E2E IaC for Multi-AZ Production VPC

· 8 min read ·
AWSIaCNetworkingDevOps

Spinning up a VPC is a few clicks in the console. Building one that survives production traffic, a security audit, and a cost review six months later is a different problem entirely. This article focuses on the three structural decisions that determine everything else: (1) how to split public and private subnets, (2) how to handle outbound internet for private resources, and (3) where the load balancer sits.

All examples use Terraform, but the logic applies equally to CloudFormation, CDK, or Pulumi.


1. Public/Private Subnet Pattern

The single most important architectural decision in a VPC is which resources get a route to the internet gateway and which do not. Getting this wrong is easy to detect in theory and surprisingly hard to fix in production.

The Core Rule

A public subnet has a route to an Internet Gateway (IGW) in its route table.
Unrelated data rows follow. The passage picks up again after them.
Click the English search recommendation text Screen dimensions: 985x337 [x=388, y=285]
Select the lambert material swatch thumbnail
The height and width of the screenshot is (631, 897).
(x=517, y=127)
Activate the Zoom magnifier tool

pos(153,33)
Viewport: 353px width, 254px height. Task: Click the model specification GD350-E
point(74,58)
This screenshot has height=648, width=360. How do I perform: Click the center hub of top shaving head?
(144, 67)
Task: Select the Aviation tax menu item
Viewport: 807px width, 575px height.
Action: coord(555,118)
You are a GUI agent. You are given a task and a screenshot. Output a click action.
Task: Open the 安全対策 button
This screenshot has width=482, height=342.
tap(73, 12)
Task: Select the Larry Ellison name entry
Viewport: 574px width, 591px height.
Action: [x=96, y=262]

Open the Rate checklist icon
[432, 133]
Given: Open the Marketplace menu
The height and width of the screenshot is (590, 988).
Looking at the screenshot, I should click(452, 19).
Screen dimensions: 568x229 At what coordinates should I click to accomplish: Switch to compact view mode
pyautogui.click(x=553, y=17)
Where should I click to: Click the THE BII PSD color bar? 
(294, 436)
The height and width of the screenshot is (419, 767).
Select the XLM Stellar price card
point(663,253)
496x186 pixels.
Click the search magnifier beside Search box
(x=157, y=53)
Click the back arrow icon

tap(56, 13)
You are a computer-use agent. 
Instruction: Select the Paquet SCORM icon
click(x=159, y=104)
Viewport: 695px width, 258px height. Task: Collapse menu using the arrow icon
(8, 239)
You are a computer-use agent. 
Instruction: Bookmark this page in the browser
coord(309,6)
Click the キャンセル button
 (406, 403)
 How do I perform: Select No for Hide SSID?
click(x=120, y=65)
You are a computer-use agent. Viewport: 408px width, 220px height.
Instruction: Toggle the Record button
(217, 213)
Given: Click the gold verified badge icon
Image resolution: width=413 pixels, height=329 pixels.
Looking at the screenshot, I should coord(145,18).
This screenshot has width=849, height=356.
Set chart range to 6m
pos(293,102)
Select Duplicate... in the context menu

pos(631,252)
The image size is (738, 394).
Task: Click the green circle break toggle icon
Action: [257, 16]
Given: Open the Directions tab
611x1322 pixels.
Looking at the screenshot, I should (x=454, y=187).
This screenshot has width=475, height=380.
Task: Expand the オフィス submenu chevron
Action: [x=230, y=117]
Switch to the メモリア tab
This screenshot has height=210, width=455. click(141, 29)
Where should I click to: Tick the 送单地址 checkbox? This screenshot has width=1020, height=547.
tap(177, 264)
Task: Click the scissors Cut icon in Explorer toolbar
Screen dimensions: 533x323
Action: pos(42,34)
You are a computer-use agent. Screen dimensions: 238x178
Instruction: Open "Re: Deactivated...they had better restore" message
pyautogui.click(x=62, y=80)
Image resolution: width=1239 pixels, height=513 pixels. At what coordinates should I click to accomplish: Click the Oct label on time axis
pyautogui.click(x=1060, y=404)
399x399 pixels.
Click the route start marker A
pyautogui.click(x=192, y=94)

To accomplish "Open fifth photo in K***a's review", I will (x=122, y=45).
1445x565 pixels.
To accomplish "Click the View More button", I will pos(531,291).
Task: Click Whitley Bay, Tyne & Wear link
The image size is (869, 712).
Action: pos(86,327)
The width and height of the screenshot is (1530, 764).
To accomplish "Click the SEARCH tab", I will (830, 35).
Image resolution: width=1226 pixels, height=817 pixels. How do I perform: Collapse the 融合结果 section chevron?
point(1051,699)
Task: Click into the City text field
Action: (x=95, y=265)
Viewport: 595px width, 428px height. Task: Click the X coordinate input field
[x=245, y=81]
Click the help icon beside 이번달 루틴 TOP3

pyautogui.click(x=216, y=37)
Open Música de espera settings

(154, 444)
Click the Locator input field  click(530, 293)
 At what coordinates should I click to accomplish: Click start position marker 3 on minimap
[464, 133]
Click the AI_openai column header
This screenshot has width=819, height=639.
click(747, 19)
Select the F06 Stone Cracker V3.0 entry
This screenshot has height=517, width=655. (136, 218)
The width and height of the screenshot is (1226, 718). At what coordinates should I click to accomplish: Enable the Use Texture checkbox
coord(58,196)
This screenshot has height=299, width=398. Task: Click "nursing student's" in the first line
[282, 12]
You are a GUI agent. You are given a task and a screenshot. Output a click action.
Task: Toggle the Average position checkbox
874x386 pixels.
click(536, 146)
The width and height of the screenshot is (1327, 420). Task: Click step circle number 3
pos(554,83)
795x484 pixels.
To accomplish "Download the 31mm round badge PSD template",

A private subnet does not. That is the only meaningful distinction — “public” and “private” are not AWS concepts, they are naming conventions for route table configurations.

resource "aws_internet_gateway" "main" {
  vpc_id = aws_vpc.main.id
}

resource "aws_route_table" "public" {
  vpc_id = aws_vpc.main.id

  route {
    cidr_block = "0.0.0.0/0"
    gateway_id = aws_internet_gateway.main.id
  }
}

resource "aws_route_table" "private" {
  vpc_id = aws_vpc.main.id
  # no default route — this is what makes it private
}

Multi-AZ Layout

A production VPC spans at least two AZs. Three is better because some AWS services (RDS Multi-AZ, EKS managed node groups) benefit from odd-numbered AZ counts for quorum. Each AZ gets its own public subnet and its own private subnet.

locals {
  azs             = ["ap-southeast-5a", "ap-southeast-5b", "ap-southeast-5c"]
  public_cidrs    = ["10.0.0.0/24", "10.0.1.0/24", "10.0.2.0/24"]
  private_cidrs   = ["10.0.10.0/24", "10.0.11.0/24", "10.0.12.0/24"]
}

resource "aws_subnet" "public" {
  count             = length(local.azs)
  vpc_id            = aws_vpc.main.id
  cidr_block        = local.public_cidrs[count.index]
  availability_zone = local.azs[count.index]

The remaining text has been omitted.